Kosslick worked with public relations specialist Nikola Mirza on the concept for the festival, which became Green Visions Potsdam.
With curator Karen Arikian on board, the festival opened last year with the German premieres of Mahalia Belo’s survival thriller “The End We Start From,” starring Jodie Comer, Jean-Albert Lièvre’s documentary “Whale Nation” and Robert Kenner and Melissa Robledo’s documentary “Food, Inc. 2.”
Green Visions is set to unveil this year’s lineup in March.
Peter Himsel
Like the Berlinale, Green Visions also has its own market, albeit a farmers’ market rather than a film mart. Located outside the Potsdam Film Museum, it offers green products from regional providers, serves as the festival meeting place and offers informational events on sustainable living. (Germany’s oldest film museum is itself located in Potsdam’s oldest building, the Baroque-syle former royal stable of the City Palace, built in 1685.)
Peter Himsel
For Kosslick, the focus on climate and environment protection is nothing new. Under his leadership, the Berlinale became the world’s first festival to use 100% green energy, after eco-energy provider Entega became an official sponsor in 2011. Germany’s Institute for Applied Ecology began calculating the Berlinale’s CO2 footprint in 2010 — an initial step that led to the adoption of many further measures.
During the Berlinale that year, festival organizers and Entega set up an art installation in Berlin’s Tiergarten park to promote forest protection and address climate change. Modelled after the Hollywood sign, it read “Holywood.” Not understanding the message, concerned officials at the nearby U.S. Embassy called Kosslick to inform that “Hollywood” had been misspelled.

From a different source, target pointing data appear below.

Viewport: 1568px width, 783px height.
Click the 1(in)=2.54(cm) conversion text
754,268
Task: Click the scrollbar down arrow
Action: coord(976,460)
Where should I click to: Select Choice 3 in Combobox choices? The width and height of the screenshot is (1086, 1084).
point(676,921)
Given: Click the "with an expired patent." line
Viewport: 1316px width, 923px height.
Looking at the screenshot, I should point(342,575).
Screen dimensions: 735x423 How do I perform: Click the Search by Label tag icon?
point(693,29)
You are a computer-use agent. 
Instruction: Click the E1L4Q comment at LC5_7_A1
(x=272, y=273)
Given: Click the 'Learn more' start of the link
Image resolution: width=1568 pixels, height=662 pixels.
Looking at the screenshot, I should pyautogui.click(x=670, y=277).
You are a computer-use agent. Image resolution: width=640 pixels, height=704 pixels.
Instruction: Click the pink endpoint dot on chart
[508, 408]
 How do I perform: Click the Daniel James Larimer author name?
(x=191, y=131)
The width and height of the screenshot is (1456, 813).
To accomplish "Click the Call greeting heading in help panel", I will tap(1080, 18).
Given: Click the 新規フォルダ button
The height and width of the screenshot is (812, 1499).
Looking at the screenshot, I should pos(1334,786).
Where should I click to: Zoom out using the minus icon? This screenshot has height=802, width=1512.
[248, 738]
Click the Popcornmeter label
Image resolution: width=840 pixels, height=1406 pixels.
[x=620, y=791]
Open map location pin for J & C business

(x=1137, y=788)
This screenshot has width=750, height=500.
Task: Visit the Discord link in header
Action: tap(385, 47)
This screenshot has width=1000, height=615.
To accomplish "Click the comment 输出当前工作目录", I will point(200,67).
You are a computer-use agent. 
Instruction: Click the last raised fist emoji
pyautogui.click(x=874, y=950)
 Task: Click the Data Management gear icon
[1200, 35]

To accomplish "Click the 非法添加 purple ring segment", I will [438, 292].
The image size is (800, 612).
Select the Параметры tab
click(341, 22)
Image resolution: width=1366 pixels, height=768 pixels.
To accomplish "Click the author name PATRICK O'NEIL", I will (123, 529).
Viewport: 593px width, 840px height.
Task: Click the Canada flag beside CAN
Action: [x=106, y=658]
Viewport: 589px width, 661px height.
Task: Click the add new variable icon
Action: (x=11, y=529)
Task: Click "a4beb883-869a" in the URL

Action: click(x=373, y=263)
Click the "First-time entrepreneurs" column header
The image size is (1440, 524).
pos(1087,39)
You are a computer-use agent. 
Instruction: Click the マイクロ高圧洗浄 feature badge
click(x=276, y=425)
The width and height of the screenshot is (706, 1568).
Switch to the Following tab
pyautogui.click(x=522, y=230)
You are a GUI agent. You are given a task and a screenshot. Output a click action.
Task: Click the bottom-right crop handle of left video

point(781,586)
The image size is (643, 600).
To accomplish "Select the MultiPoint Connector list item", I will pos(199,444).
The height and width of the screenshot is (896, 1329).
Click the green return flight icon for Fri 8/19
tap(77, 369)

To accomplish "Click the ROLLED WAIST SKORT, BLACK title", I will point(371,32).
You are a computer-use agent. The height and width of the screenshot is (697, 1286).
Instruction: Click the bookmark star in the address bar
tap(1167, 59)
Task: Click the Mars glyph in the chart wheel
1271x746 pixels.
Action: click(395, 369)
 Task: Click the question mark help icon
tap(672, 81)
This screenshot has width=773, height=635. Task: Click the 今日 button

“It was very complicated when we started,” Kosslick says, “because festivals were doing everything wrong — traveling like mad, flying around the world, wasting food, mostly eating meat, cheap meat. Then you need light and electricity on the red carpet and everywhere you need cars, and so much paper. But 10 years later, the whole movement really started. When I left the Berlinale, it was already very far ahead in all this. We changed the electricity, no nuclear power anymore, we had no meat — everybody was criticizing me like mad, but in the meantime everybody is vegan; Berlin is the main city for vegetarian and vegan food. It wasn’t just me, it was my colleagues, the whole team at the Berlinale, we were ahead of our time in this.”